Supplied information START

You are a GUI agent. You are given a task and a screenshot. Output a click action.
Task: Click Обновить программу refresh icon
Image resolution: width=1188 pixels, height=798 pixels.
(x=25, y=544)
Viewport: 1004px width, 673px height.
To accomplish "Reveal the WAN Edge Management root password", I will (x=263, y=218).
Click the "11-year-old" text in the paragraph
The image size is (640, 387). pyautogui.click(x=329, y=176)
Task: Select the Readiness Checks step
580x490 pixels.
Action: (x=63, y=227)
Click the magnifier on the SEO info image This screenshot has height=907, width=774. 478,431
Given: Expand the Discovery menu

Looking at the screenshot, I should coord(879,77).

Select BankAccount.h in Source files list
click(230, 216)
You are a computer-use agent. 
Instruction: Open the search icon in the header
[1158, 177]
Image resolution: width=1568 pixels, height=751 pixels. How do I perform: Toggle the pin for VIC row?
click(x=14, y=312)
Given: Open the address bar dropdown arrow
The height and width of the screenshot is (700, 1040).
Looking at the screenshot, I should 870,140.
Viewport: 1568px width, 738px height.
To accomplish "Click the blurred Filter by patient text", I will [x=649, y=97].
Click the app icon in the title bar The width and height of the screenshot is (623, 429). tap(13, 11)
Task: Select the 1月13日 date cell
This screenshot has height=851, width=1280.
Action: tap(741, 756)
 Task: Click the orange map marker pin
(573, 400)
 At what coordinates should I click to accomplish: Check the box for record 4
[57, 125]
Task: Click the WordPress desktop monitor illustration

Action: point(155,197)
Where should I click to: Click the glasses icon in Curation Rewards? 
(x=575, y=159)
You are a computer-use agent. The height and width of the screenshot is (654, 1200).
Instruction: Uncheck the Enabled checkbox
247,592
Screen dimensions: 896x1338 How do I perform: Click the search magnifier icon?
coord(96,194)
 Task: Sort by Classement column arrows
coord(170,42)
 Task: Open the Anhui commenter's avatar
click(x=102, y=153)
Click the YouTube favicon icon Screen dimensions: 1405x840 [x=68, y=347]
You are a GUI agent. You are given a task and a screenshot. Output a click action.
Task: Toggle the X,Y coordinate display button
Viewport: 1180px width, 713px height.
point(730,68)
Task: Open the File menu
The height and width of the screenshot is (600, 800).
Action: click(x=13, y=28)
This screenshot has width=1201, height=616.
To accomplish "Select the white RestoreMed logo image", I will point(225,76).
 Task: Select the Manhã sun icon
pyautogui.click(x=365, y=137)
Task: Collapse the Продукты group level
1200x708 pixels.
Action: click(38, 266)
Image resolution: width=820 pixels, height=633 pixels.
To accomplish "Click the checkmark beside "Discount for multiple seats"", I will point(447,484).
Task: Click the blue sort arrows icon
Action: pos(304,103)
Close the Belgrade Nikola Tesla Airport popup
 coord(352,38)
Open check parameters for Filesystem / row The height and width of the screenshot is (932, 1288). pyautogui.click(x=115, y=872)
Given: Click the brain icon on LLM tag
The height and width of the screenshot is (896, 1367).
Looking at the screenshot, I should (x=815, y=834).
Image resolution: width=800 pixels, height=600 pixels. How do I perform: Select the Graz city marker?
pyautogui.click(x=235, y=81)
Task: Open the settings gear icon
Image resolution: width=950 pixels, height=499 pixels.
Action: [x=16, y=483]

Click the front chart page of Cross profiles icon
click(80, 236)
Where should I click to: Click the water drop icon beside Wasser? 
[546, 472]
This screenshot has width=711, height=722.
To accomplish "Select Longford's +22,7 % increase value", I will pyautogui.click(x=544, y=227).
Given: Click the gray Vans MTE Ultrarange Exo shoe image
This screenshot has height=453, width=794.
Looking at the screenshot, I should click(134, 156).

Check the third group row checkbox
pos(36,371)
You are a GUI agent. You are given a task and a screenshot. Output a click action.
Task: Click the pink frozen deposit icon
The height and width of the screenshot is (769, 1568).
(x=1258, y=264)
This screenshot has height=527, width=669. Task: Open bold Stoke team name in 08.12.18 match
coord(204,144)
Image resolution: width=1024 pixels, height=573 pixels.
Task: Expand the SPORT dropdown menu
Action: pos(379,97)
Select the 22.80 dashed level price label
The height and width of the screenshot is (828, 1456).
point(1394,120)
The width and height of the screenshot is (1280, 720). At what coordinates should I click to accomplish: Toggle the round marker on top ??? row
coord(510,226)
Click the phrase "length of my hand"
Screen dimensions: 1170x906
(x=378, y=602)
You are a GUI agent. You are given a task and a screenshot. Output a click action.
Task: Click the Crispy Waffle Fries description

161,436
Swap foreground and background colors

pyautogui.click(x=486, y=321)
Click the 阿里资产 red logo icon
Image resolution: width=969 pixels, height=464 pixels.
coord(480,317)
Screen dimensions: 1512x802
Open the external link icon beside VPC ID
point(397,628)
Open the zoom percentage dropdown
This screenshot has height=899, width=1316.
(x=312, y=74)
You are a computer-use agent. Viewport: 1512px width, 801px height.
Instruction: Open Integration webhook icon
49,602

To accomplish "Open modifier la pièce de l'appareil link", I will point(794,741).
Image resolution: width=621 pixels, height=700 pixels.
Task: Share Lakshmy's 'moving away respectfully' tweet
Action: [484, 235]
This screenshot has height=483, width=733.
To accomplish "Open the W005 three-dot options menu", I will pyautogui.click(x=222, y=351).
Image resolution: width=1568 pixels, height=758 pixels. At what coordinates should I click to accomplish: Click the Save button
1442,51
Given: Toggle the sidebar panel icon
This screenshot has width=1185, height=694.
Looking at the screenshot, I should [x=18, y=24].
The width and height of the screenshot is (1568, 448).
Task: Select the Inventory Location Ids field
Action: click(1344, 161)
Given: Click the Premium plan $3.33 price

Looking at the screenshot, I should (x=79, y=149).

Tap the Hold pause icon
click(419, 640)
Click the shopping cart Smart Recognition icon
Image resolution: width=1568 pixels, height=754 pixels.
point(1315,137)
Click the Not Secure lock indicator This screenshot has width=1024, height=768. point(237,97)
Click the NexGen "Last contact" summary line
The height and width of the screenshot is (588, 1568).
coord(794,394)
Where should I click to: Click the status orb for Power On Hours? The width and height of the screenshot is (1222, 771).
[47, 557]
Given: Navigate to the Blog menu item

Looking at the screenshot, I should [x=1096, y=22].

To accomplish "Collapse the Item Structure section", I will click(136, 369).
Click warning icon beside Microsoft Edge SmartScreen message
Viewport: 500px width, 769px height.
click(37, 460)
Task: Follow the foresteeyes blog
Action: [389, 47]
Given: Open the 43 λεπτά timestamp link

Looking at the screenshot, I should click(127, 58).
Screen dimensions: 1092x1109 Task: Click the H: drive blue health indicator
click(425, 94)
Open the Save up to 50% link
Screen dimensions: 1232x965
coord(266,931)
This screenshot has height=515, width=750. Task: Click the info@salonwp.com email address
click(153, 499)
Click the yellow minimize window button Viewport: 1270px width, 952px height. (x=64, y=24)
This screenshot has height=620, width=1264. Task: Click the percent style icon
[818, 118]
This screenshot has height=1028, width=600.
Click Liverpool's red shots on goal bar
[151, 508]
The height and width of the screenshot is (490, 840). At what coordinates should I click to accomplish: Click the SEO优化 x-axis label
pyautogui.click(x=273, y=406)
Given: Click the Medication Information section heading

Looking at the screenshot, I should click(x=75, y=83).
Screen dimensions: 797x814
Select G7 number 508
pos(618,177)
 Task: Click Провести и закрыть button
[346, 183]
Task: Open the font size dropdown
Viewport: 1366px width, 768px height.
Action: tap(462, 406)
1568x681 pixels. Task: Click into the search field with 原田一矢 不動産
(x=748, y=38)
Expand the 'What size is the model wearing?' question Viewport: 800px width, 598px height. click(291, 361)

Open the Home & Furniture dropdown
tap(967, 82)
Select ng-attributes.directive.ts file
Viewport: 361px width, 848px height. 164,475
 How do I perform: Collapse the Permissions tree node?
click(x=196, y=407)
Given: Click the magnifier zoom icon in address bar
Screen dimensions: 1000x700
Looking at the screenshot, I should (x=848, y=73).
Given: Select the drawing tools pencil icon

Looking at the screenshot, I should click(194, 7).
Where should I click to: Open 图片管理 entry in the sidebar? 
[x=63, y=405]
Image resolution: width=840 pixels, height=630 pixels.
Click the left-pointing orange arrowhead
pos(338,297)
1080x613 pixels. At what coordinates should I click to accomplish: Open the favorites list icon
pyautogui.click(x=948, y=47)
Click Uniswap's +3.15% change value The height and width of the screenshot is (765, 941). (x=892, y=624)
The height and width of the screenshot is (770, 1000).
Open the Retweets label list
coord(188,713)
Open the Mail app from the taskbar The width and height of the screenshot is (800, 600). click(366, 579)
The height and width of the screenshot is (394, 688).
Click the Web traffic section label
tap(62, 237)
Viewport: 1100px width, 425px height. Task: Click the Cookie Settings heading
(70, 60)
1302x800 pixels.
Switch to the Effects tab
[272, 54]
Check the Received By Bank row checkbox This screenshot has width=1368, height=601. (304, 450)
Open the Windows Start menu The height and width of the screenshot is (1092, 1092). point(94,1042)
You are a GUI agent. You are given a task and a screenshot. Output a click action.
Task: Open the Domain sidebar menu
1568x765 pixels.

Supplied information END

— Problem to work on —
Would you retype the lines above from the one with "Task: Click the pink frozen deposit icon" down to the one with "Select the 22.80 dashed level price label", word for word, both ends included and no other lines?

— Output below —
Task: Click the pink frozen deposit icon
The height and width of the screenshot is (769, 1568).
(x=1258, y=264)
This screenshot has height=527, width=669. Task: Open bold Stoke team name in 08.12.18 match
coord(204,144)
Image resolution: width=1024 pixels, height=573 pixels.
Task: Expand the SPORT dropdown menu
Action: pos(379,97)
Select the 22.80 dashed level price label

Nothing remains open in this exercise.